Grizzel was right: in the course of the following week the minister was as much abroad as ever, and spent more than his usual time with the Kerrs. All was explained to the satisfaction of both parties, and a mutual declaration of love followed. Helen Kerr was soon after led a bride to the manse, and became its ornament and boast. With the plenishing of the bride, the old carved oak chest of Elizabeth was also taken, the ebony box was opened, and, for the first time, her husband knew of the treasure possessed by his wife. With a playful violence he pushed it from him, and clasped her in his arms.

"Helen," said he, "you are the jewel I prize; put away from my sight these baubles. But what papers are these?"

"I am afraid to let you look upon them," said she, "for they are Willie's; and it is dangerous for me, you know, to speak of him."

She undid the riband, and handed them to him. He read them over with care, along with the slip of paper written in French, and compared the hand in which it was written with the two letters. Resting his head upon his hand, he mused for some time, then again compared them, and seemed lost in thought.

"Helen," said he, at length, "a strange fancy has taken possession of me—that you are, in some way or other, connected with these papers. It is so improbable, that I am greatly at a loss to conceive how it can be; yet the conviction is not the less strong upon my mind. There is a similarity in the handwriting of the letters that struck me at once. Their date, and the date of my predecessor's certificate, are very near each other; there is not a month between the first letter and the certificate; and the second letter is a short time after the date of that document. It is very strange; and God, in his good time, if agreeable to his will, may bring all to light."

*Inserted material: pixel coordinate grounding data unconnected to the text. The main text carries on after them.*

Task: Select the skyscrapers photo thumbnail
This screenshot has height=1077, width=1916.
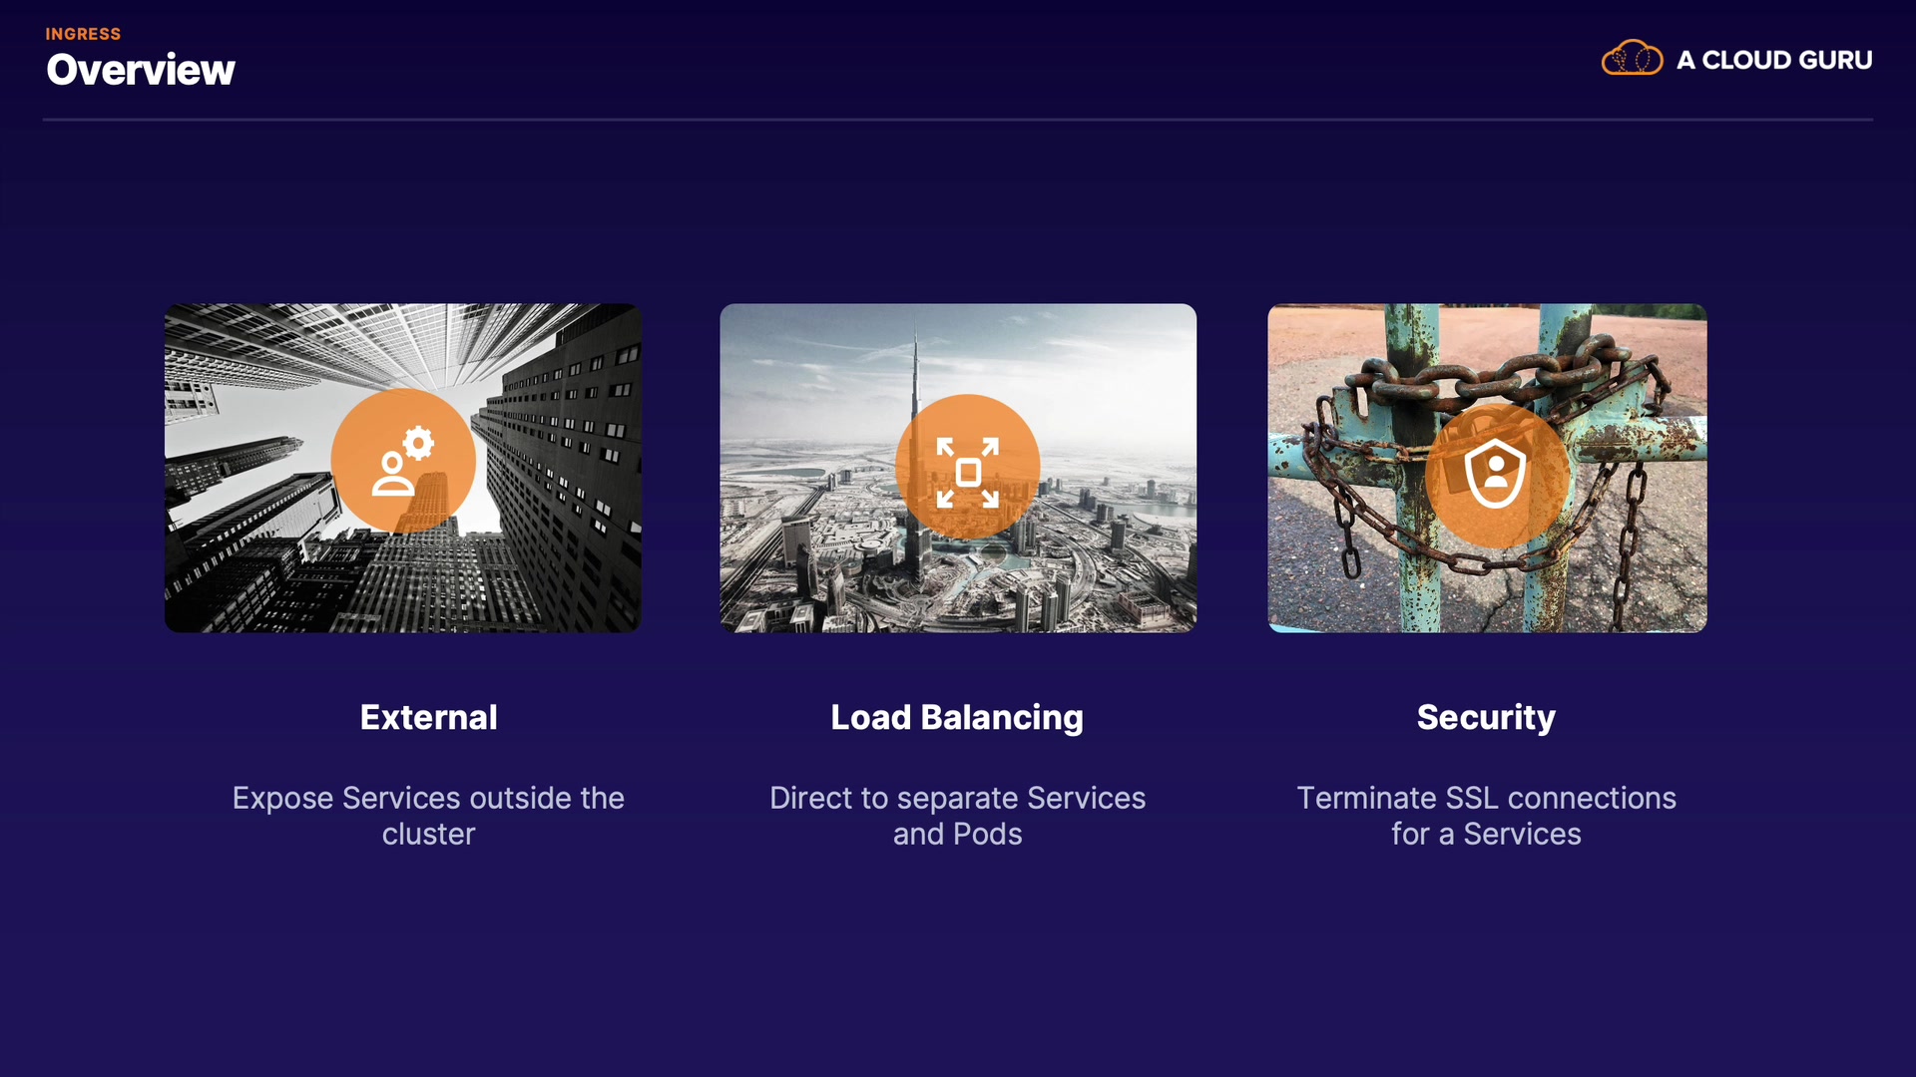Action: 403,468
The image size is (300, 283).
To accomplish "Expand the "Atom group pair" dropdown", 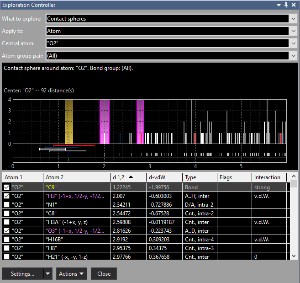I will (292, 55).
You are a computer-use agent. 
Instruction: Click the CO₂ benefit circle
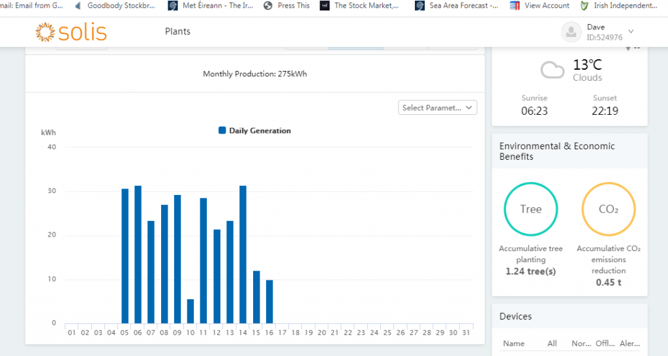point(608,209)
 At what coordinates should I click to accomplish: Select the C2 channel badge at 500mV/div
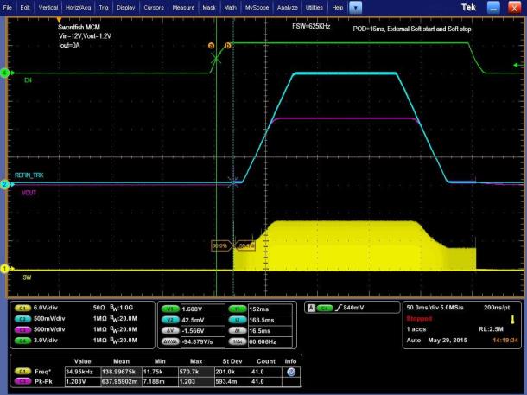coord(22,319)
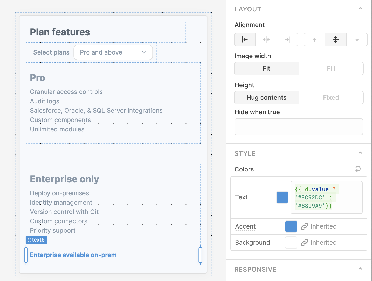Set horizontal alignment to right
372x281 pixels.
(287, 39)
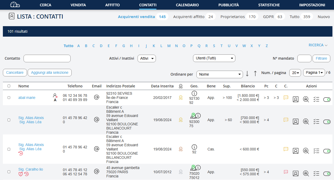
Task: Open the CALENDARIO menu
Action: 187,5
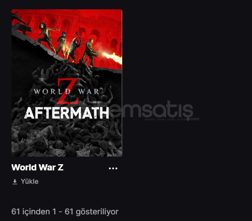The image size is (252, 221).
Task: Click the download arrow icon beside Yükle
Action: [15, 182]
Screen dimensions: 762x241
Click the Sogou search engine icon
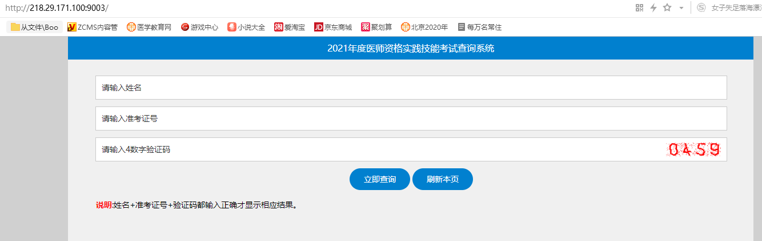click(x=701, y=8)
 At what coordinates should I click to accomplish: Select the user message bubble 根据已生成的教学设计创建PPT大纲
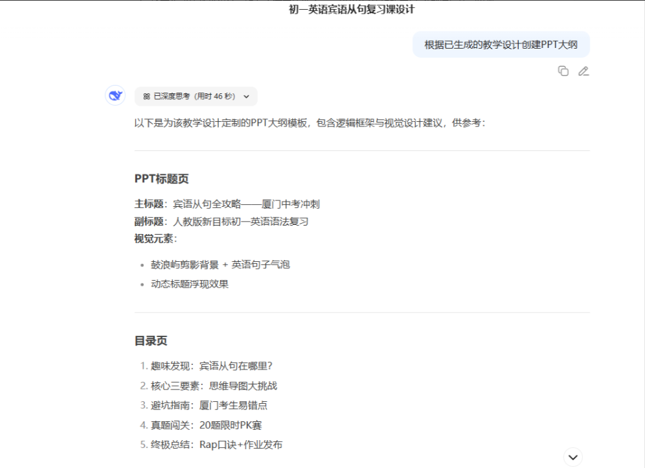click(501, 45)
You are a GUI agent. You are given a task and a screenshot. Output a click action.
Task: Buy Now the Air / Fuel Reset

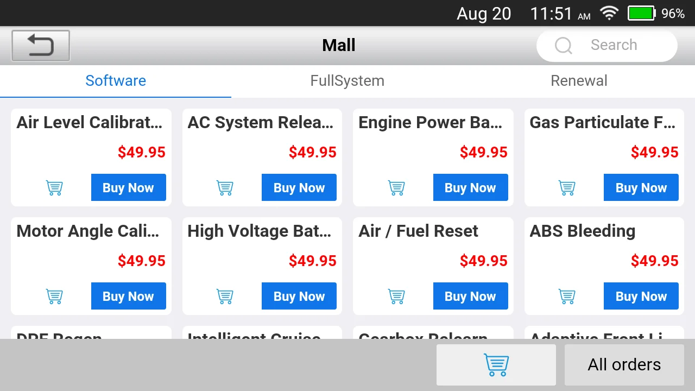pos(470,297)
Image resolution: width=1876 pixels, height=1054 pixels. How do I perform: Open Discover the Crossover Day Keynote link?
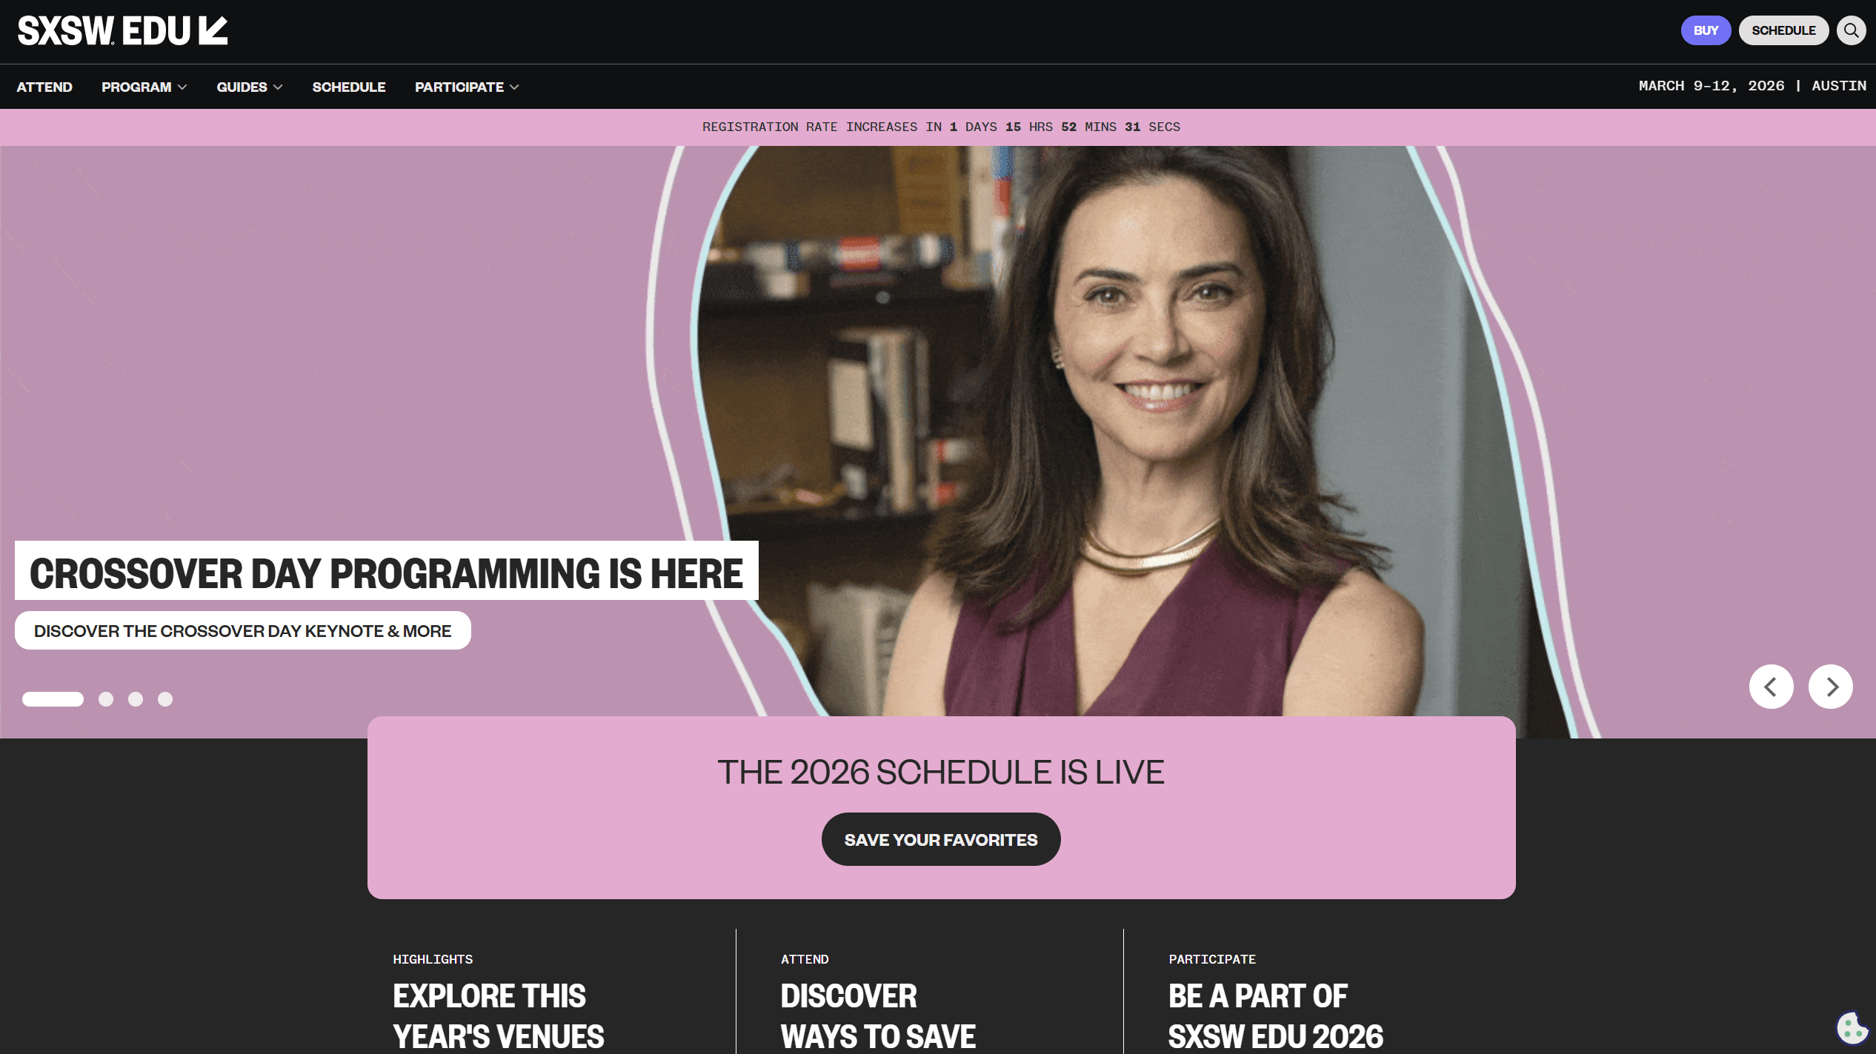(x=243, y=630)
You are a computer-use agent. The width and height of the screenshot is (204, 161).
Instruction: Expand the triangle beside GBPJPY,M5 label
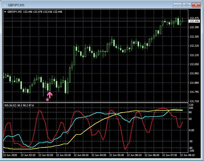[x=5, y=12]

About eighteen months after this conversation, Helen, one day, as was her wont, had walked over to William Kerr's, with her young son in her arms, to spend an hour or two with them, and wait until her husband called, on his return to the manse from his visits. William had the babe in his arms, and was talking, with all the fondness of age, about its mother, when he first had her on his knees in the same chair and at the same hearth. Their attention was excited by the tramp of horses' feet approaching the house. Helen started up, and ran to the window to see who it might be. She could not recognise them: it was a gentleman in a military undress, attended by a servant. The first dismounted, and, giving his horse to the attendant, stepped hastily to the door, which he opened with the freedom of an old acquaintance, and, before she could leave the window, he was in the room. Helen recognised him at a glance.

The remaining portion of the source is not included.